-- Start Text --

If you’re a programmer, you want to explore deep learning, and need a platform to help you do it – this tutorial is exactly for you.
Google Colab is a great platform for deep learning enthusiasts, and it can also be used to test basic machine learning models, gain experience, and develop an intuition about deep learning aspects such as hyperparameter tuning, preprocessing data, model complexity, overfitting and more.
Colaboratory by Google (Google Colab in short) is a Jupyter notebook based runtime environment which allows you to run code entirely on the cloud.
This is necessary because it means that you can train large scale ML and DL models even if you don’t have access to a powerful machine or a high speed internet access.
Google Colab supports both GPU and TPU instances, which makes it a perfect tool for deep learning and data analytics enthusiasts because of computational limitations on local machines.

-- End Text --

• _Things to do_:
1. According to the Google Colab text, what kinds of instances does Google Colab support?
2. Edit the Google Colab text between "Google Colab supports" and "on local machines.", inclusive, so that "perfect" is replaced with "useful".
The entries that come next are not needed.

-- Start Extracted information --

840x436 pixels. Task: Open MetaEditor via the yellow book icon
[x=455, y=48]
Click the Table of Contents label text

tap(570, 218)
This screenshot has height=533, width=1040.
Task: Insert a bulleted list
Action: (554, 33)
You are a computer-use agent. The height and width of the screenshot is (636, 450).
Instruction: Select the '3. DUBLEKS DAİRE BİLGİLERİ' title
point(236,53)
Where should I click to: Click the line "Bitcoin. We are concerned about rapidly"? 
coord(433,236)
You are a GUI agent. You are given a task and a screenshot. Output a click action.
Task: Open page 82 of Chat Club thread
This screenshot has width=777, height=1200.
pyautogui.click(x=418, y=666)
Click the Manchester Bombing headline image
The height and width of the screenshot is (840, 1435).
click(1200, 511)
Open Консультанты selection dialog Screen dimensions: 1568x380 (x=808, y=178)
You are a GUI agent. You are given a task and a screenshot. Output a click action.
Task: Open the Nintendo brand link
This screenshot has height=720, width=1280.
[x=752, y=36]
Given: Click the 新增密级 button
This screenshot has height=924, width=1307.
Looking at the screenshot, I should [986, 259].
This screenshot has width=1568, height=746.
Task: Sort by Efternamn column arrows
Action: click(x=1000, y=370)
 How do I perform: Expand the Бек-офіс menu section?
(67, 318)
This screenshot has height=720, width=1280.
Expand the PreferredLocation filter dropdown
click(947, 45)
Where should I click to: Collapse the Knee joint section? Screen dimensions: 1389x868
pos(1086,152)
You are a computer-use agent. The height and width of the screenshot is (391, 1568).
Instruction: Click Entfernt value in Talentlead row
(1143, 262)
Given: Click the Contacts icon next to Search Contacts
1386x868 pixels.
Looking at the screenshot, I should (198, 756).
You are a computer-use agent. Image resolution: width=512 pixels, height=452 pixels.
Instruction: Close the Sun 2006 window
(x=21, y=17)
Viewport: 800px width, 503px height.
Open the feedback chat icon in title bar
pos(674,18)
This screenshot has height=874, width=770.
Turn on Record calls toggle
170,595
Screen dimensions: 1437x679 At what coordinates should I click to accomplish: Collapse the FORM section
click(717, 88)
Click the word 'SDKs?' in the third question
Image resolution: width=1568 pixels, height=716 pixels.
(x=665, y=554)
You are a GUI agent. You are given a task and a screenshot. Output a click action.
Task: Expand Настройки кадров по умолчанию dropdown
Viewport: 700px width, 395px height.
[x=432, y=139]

-- End Extracted information --

• _Solutions below_:
1. GPU and TPU instances.

2.
Google Colab supports both GPU and TPU instances, which makes it a useful tool for deep learning and data analytics enthusiasts because of computational limitations on local machines.